Check every line of the listing below for "agent", and report how many lines have it, as a number with nothing more.

[Records for processing Boundary: Start]

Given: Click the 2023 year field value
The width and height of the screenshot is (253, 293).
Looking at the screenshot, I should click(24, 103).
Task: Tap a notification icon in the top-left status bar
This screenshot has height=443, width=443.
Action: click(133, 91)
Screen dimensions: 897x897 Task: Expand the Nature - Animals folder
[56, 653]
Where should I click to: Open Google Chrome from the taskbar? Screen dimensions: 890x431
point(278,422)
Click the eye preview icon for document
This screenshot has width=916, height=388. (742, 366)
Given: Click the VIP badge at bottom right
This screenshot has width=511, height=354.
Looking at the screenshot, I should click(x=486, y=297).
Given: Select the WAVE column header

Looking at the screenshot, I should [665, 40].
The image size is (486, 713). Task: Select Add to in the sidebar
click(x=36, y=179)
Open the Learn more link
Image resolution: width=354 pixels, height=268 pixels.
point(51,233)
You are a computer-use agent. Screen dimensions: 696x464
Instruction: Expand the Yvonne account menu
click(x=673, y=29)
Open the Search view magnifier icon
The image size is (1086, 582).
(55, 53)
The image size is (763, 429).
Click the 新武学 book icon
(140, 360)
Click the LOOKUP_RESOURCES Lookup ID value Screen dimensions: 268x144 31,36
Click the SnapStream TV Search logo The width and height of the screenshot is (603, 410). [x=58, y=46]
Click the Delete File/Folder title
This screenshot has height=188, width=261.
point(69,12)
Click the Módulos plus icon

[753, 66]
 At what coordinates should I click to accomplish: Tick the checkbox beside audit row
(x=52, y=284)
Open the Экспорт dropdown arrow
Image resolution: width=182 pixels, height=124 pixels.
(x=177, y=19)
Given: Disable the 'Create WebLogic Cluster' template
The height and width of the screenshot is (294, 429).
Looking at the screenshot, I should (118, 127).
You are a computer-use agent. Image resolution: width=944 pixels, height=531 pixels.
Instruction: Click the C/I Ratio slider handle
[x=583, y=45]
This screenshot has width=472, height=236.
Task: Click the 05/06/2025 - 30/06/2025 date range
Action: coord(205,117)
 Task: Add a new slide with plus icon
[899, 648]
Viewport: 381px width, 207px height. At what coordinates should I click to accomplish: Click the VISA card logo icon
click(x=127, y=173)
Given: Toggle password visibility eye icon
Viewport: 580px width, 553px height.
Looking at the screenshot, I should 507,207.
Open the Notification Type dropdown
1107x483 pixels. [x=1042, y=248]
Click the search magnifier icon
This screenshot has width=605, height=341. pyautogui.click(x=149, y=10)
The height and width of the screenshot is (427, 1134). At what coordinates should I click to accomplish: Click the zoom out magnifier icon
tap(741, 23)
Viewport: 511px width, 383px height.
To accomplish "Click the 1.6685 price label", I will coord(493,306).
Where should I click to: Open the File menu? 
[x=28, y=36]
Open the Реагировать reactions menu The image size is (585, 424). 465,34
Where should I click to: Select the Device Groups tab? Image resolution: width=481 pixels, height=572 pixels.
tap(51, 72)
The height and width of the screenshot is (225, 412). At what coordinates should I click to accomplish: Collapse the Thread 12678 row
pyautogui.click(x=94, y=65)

[Records for processing Boundary: End]

* _Answer_:
2